### Records for the task

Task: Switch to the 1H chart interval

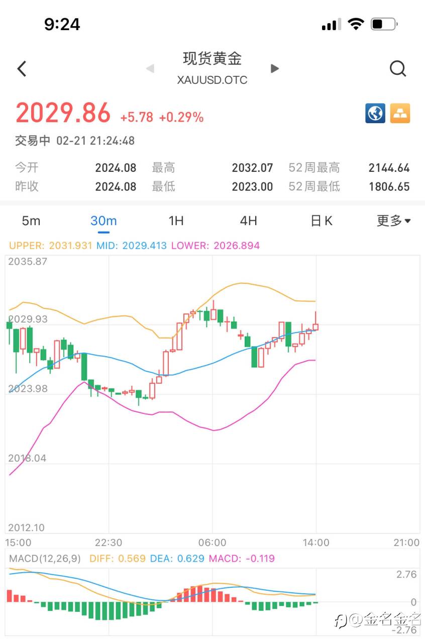Action: (176, 221)
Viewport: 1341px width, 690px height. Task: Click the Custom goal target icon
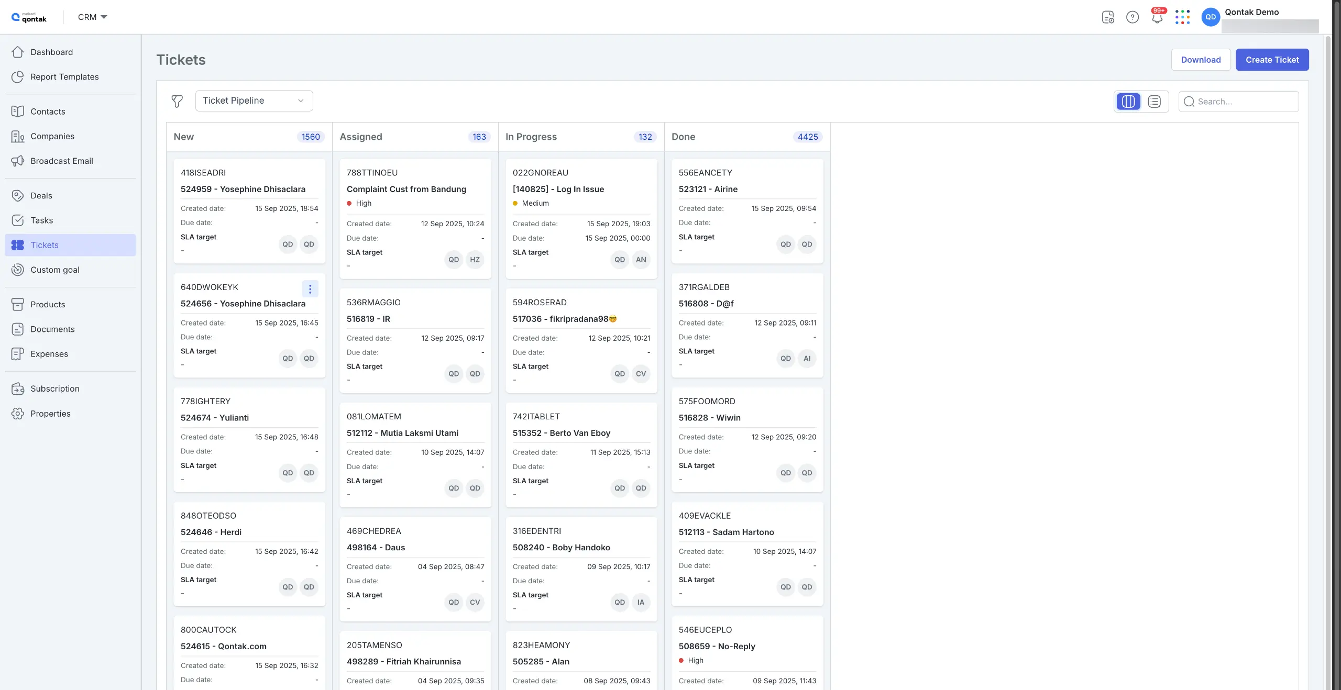click(17, 270)
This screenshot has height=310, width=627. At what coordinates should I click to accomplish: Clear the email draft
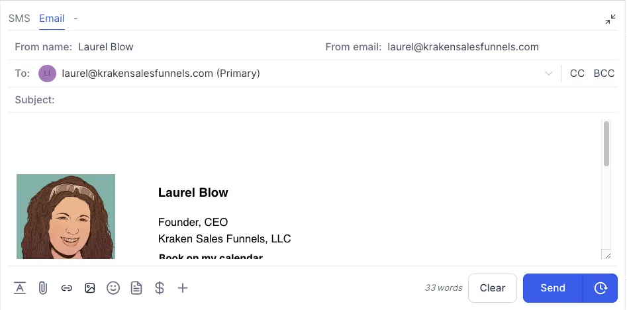(492, 288)
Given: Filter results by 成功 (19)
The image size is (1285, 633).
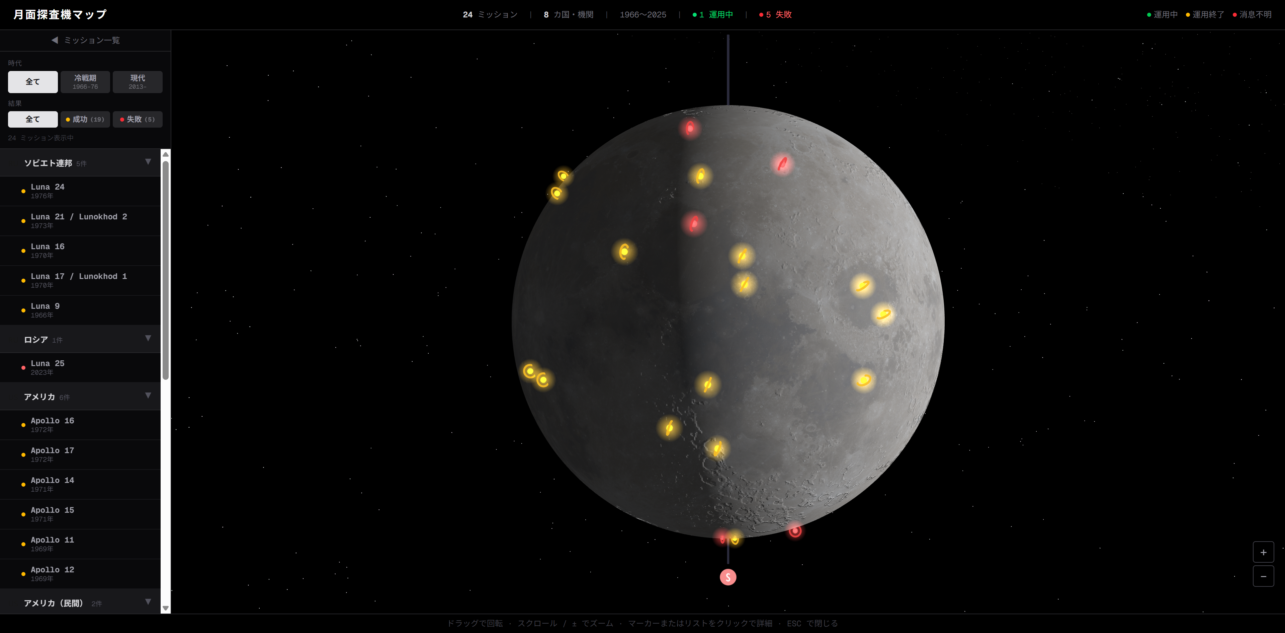Looking at the screenshot, I should pyautogui.click(x=85, y=119).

### Request
Please pull out every line of text from the entries above and copy each one word for word. Leave the pictures out.

### Complete answer
Task: Switch to the 1H chart interval

Action: (176, 221)
Viewport: 1341px width, 690px height. Task: Click the Custom goal target icon
click(17, 270)
This screenshot has height=310, width=627. At what coordinates should I click to accomplish: Clear the email draft
(492, 288)
Given: Filter results by 成功 (19)
The image size is (1285, 633).
Looking at the screenshot, I should pyautogui.click(x=85, y=119).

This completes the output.